__YOUR GOAL__
Report back every line of the entries that contains "height", exactly as written.

__RAW DATA__
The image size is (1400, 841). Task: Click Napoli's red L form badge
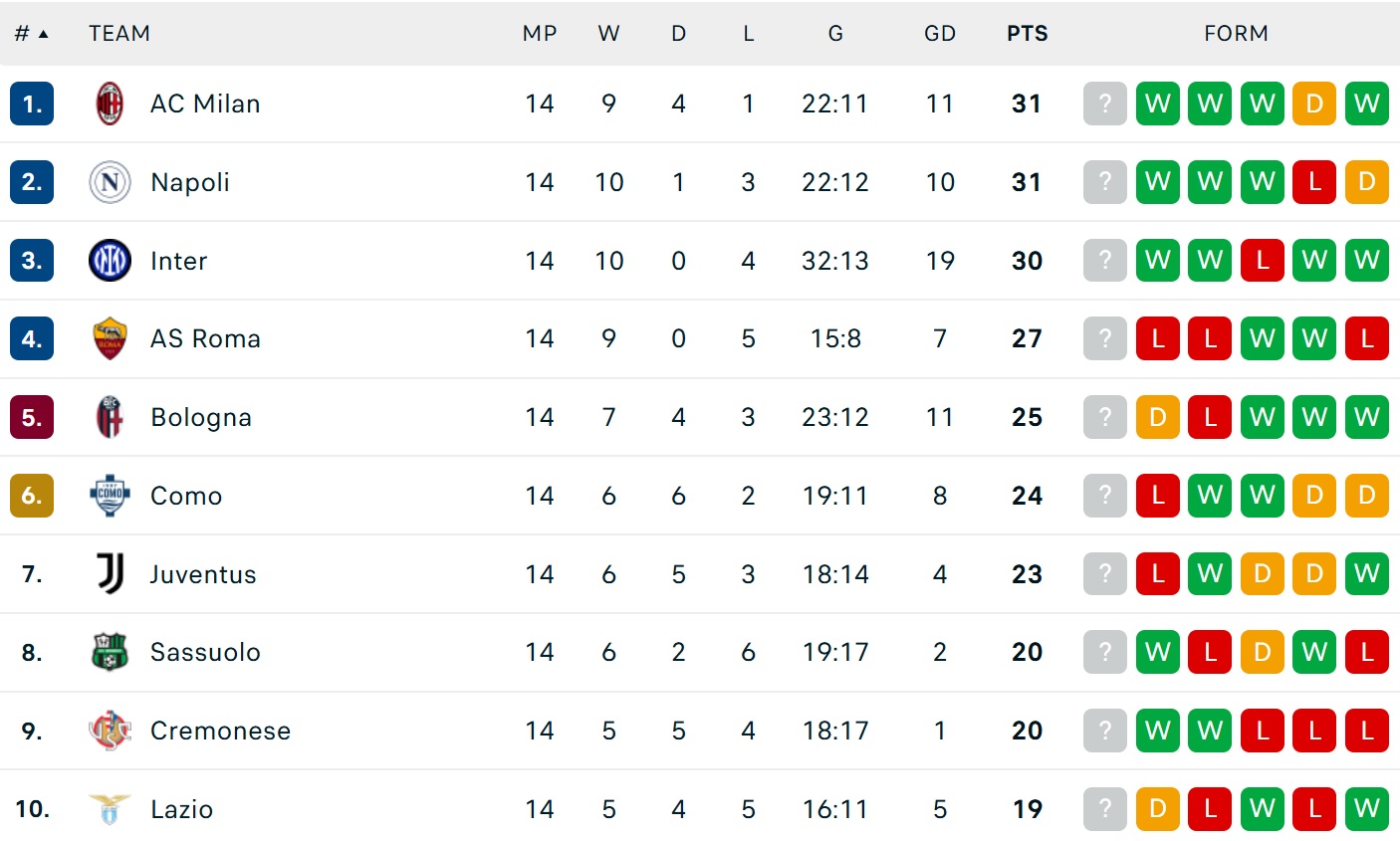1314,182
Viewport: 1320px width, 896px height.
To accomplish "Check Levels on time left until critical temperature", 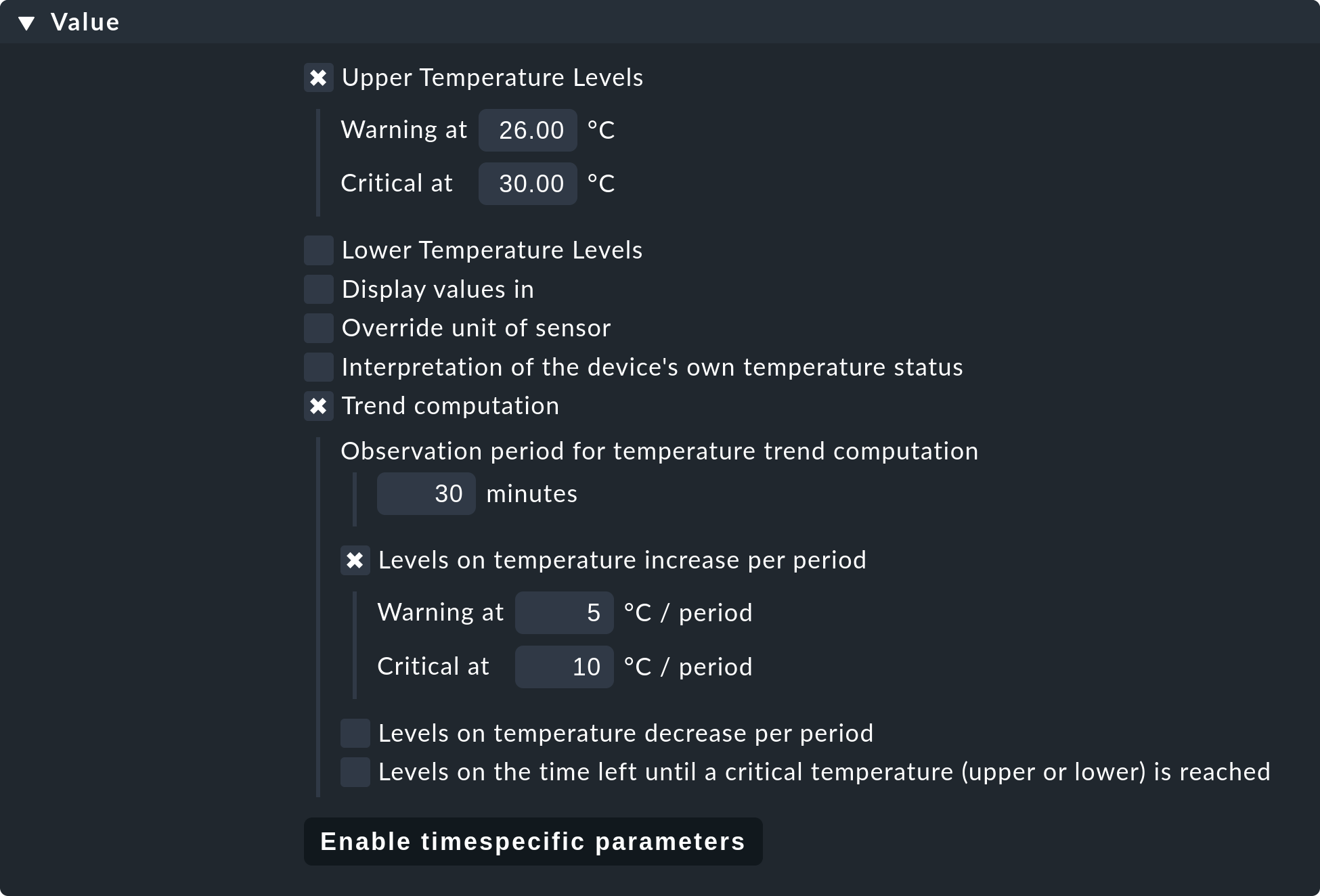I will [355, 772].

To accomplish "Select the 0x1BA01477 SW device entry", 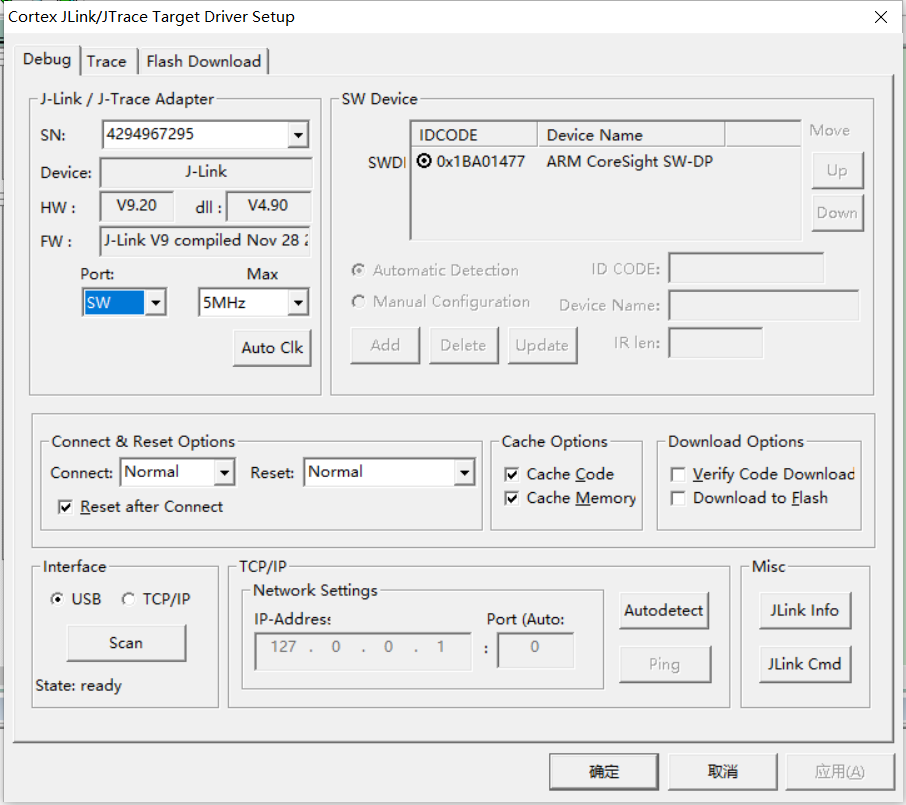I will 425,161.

--

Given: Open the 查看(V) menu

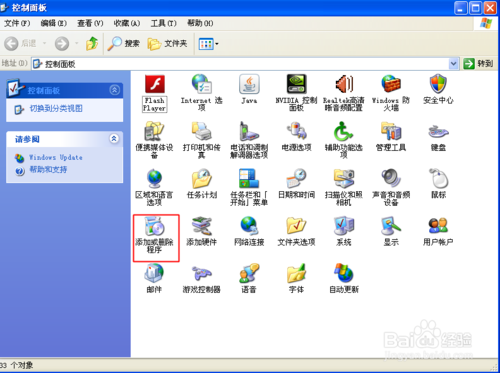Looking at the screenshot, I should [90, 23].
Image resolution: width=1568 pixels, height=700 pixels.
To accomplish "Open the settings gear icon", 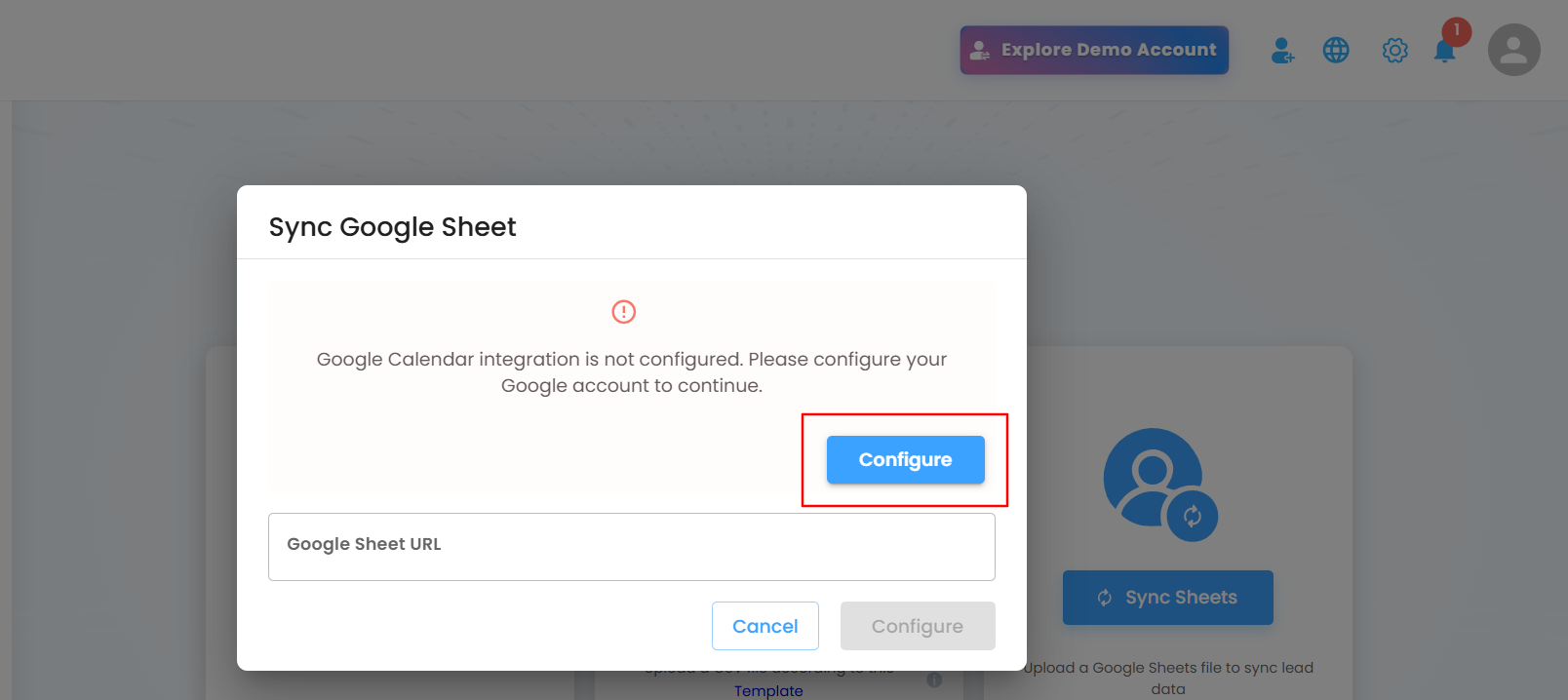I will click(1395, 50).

__TASK SOLUTION__
Viewport: 1320px width, 896px height.
Image resolution: width=1568 pixels, height=700 pixels.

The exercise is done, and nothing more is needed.